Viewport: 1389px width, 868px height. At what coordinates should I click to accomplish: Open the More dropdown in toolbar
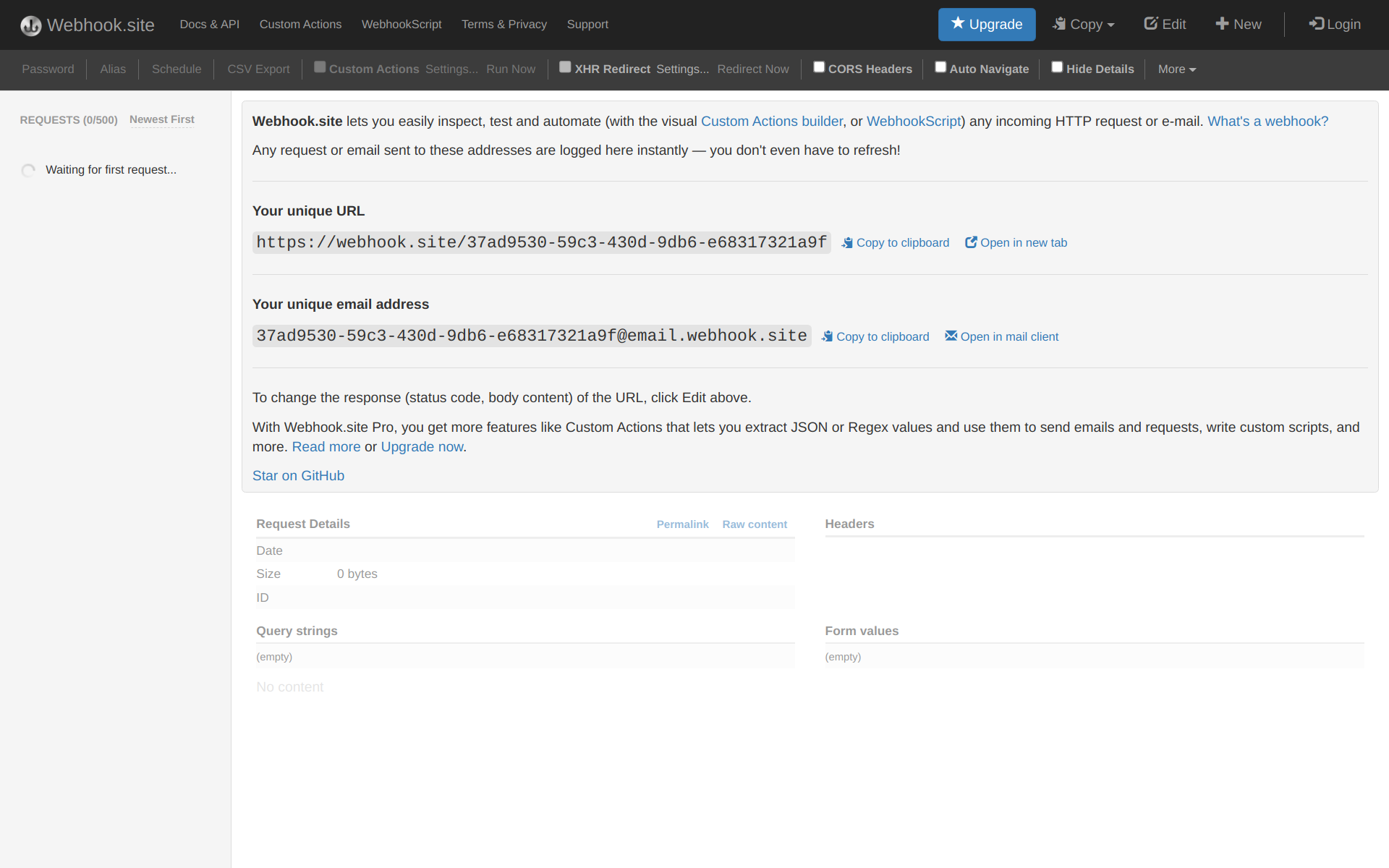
^^^^
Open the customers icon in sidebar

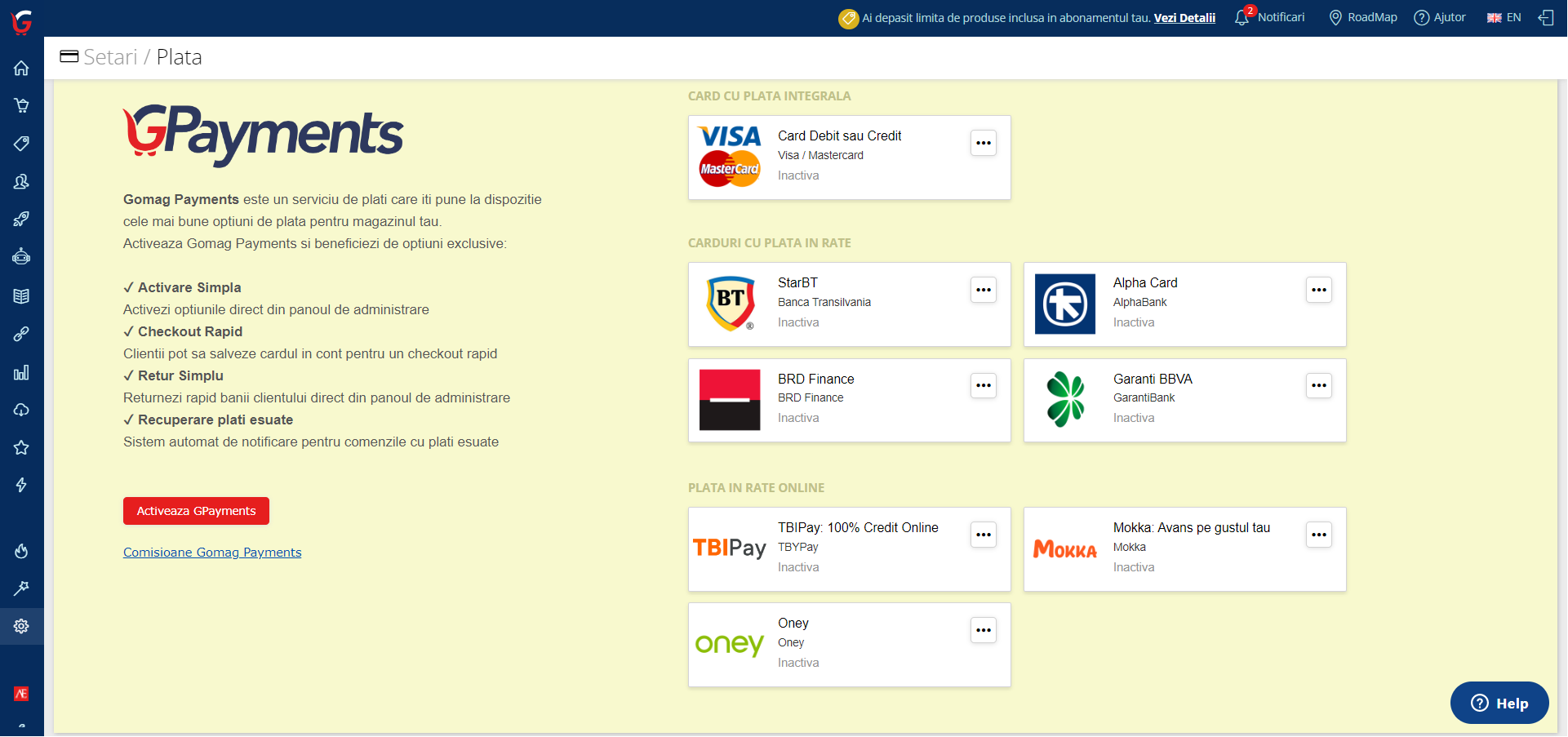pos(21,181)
^^^^
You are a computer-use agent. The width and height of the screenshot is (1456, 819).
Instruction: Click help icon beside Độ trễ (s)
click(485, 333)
^^^^
_What is needed_
If a line in the entries contains the word "width", copy that line out.

_Response area_
Viewport: 1389px width, 868px height. At what coordinates should I click to accomplish: Open the More dropdown in toolbar
You are a computer-use agent. The width and height of the screenshot is (1456, 819).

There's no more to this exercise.